Cuando una persona nota un dolor intenso en el pecho que además irradia hacia el brazo izquierdo, siente que respirar le cuesta y nota sensación de mareo y náuseas, es posible que esté a punto de sufrir un infarto. Ante tal situación, lo que hay que hacer es acudir al servicio de urgencias sin más dilación.

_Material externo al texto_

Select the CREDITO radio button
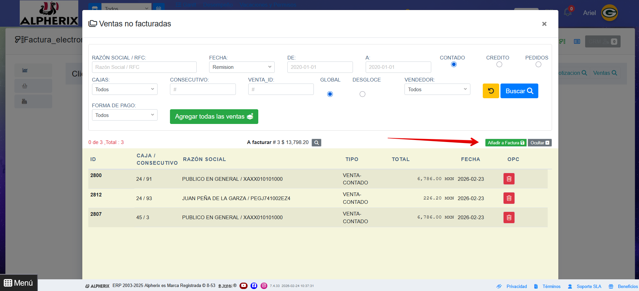639x291 pixels. click(x=499, y=64)
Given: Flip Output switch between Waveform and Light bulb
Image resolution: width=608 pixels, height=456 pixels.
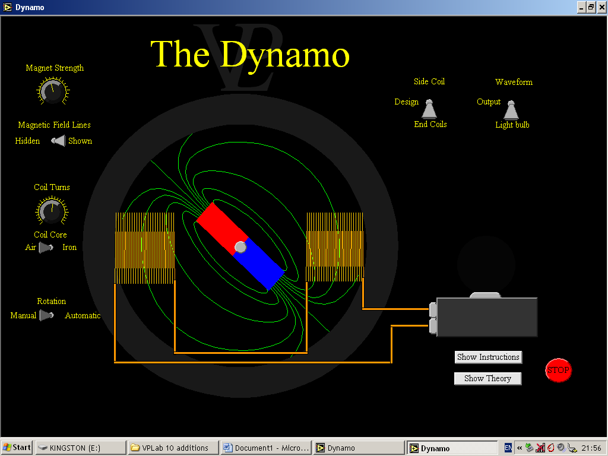Looking at the screenshot, I should (511, 110).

El doctor Guillermo Oller, cardiólogo de Clínica Pilar Sant Jordi de Barcelona, nos comenta cuales son los síntomas de un infarto y cómo hay que actuar para evitar males mayores.
Actuar de Forma Rápida
Como apuntábamos, lo primero que hay que hacer es acudir a un centro hospitalario o llamar al servicio de emergencias para que acudan en nuestra ayuda. El tiempo que pasa desde que comienzan los primeros síntomas hasta que somos tratados es fundamental en la resolución del problema. Cuando más rápido se actúe antes se abrirá la arteria obstruida y mayores posibilidades de éxito habrá.
Diagnóstico Rápido
Puede darse el caso que la sintomatología ceda al cabo de unos minutos, por lo que la persona no le de la importancia que tiene y no acuda al médico. Es importante saber que ante cualquier dolor como el descrito hay que acudir al doctor y que éste efectúe una revisión para descartar que se pueda convertir en un episodio coronario de gravedad. El diagnóstico debe ser dado en menos de 24 horas para el paciente sea derivado, en caso de que sea necesario, a un cardiópata.
Confusión de Síntomas
También suele ocurrir que se produzca una confusión ante los síntomas de un infarto y los de una crisis de ansiedad. También es cierta que tras muchas crisis de ansiedad se esconde una cardiopatía isquémica y ambas cosas pueden entremezclarse. De todas maneras nunca hay que dar por hecho un diagnóstico y lo mejor es ir a urgencias cuando se produzcan estas alteraciones. Ocurre también que a muchas personas les da vergüenza consultar por esos dolores por si acaban por ser una falsa alarma, pero nada más lejos de la realidad. No acudir al médico es poner en riesgo su propia vida.
Pruebas Necesarias
Ante un paciente con estos síntomas, las pruebas que hay que hacer pasan por un electrocardiograma y una radiografía de tórax. Si no se trata de una enfermedad coronaria puede ser un problema bronquial, aórtico o pleural. Como indicábamos, en cualquier caso siempre es importante la rapidez de actuación para evitar males mayores que impliquen la posibilidad de arriesgar la vida.